A sponsor seeking to rely on the safety or efficacy of other therapeutic goods that have already been approved, as in the case of an application for a biosimilar, must provide a certificate under section 26B of the Therapeutic Goods Act 1989 (Cth) in the application for registration. In essence, the certificate must state that, either the sponsor: believes that it would not infringe a valid claim of a granted patent; OR, that it has provided the patentee of any relevant patent(s) with notice of the application for inclusion on the ARTG.

This certificate requirement might be considered to start the music playing, but at this stage it is still up to the sponsor of the biosimilar as to whether or not they invite the innovator out onto the dance-floor.

The second step that most patented medicines undergo is for the sponsor to apply to the Pharmaceutical Benefits Advisory Committee (PBAC) for listing on the Pharmaceutical Benefits Scheme (PBS) Schedule. Through the PBS, the Commonwealth Government of Australia subsidises the cost to eligible patients of certain pharmaceutical products in Australia.

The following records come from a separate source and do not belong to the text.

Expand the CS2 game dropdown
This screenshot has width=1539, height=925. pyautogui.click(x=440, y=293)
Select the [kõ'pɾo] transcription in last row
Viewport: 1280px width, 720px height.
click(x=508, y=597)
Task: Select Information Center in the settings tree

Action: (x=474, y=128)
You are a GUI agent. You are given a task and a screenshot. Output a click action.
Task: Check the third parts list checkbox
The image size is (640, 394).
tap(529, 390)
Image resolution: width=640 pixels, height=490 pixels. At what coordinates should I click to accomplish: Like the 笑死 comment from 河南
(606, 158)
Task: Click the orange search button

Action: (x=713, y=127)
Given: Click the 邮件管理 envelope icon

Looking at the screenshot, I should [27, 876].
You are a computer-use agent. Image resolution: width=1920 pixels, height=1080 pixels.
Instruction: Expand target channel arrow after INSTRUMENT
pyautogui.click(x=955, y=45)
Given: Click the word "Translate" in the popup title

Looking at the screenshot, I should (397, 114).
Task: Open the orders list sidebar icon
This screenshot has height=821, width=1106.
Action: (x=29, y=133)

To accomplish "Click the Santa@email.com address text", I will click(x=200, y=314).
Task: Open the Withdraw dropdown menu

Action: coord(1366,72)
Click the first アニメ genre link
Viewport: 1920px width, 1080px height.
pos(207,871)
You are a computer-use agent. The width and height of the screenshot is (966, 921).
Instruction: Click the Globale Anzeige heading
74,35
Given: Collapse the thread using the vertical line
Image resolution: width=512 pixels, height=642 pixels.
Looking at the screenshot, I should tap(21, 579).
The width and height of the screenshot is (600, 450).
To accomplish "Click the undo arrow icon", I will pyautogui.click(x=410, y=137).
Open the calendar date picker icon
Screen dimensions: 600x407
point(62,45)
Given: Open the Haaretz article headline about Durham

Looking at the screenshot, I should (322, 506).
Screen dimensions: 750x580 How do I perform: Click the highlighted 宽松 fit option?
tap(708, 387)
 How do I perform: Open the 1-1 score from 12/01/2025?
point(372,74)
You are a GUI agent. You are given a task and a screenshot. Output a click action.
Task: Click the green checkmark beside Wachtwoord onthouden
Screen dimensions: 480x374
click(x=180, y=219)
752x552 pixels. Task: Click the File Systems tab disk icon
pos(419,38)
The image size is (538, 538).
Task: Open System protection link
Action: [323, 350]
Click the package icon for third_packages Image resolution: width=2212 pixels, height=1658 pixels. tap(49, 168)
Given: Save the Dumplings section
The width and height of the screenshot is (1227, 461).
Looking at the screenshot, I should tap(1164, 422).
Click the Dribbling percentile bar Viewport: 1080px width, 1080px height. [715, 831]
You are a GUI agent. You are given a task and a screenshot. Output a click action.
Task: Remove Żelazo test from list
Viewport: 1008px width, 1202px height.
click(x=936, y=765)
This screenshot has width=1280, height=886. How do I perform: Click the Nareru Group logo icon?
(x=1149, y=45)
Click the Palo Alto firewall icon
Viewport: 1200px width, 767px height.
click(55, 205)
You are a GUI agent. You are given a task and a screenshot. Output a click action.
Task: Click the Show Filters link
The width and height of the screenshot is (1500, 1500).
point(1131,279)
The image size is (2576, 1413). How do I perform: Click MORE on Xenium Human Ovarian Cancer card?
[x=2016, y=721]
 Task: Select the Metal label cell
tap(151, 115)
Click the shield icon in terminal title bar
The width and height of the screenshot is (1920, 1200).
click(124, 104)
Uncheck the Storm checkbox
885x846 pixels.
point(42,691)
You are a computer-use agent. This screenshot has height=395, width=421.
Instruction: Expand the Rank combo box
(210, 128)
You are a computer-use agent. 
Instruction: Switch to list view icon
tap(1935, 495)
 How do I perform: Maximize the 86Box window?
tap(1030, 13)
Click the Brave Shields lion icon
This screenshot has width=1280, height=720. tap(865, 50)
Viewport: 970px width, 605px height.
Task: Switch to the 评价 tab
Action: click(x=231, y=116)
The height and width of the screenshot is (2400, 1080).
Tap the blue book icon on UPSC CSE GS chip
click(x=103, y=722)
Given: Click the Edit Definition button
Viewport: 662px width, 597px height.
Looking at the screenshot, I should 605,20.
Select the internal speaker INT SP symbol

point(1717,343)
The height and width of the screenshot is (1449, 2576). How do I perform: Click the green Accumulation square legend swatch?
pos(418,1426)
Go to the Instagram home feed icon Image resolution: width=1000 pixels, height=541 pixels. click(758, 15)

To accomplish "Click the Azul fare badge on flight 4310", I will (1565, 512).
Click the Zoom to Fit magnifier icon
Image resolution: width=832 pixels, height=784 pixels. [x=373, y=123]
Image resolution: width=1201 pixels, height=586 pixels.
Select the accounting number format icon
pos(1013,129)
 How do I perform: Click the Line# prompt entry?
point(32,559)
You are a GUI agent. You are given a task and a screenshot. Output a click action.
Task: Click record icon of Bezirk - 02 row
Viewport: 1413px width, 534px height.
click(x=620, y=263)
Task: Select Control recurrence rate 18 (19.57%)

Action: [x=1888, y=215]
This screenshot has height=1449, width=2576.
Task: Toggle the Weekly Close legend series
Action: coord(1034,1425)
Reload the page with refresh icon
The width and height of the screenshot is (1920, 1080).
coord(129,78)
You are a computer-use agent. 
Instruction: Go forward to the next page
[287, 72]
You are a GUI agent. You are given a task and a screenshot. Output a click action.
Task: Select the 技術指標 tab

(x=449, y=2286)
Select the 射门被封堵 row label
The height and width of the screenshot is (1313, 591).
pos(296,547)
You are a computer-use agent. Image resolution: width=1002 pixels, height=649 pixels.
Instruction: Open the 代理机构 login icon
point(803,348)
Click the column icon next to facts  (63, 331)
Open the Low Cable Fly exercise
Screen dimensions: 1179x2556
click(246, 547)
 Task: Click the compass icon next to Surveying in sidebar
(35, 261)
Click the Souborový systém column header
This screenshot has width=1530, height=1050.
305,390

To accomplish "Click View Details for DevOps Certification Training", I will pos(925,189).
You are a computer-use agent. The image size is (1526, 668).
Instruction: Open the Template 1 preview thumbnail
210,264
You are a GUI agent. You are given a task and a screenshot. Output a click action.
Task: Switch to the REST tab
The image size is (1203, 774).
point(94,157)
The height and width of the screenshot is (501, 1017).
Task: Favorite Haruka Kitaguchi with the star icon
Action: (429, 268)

The PBAC submission can be lodged during TGA evaluation of an application or after successful registration. However, that an application has been made to the PBAC for listing on the PBS Schedule is made public before a final decision is made. At that point, the innovator can choose to dance or commence proceedings.

Even though the regulatory landscape in connection with potential biosimilar patent litigation in Australia is less structured than in the USA, it is still prudent for both innovators and biosimilar companies to create a list of all possibly relevant Australian patents covering key biological products and to strategically review those patents ahead of time for the purposes of, respectively, enforcement and freedom to operate.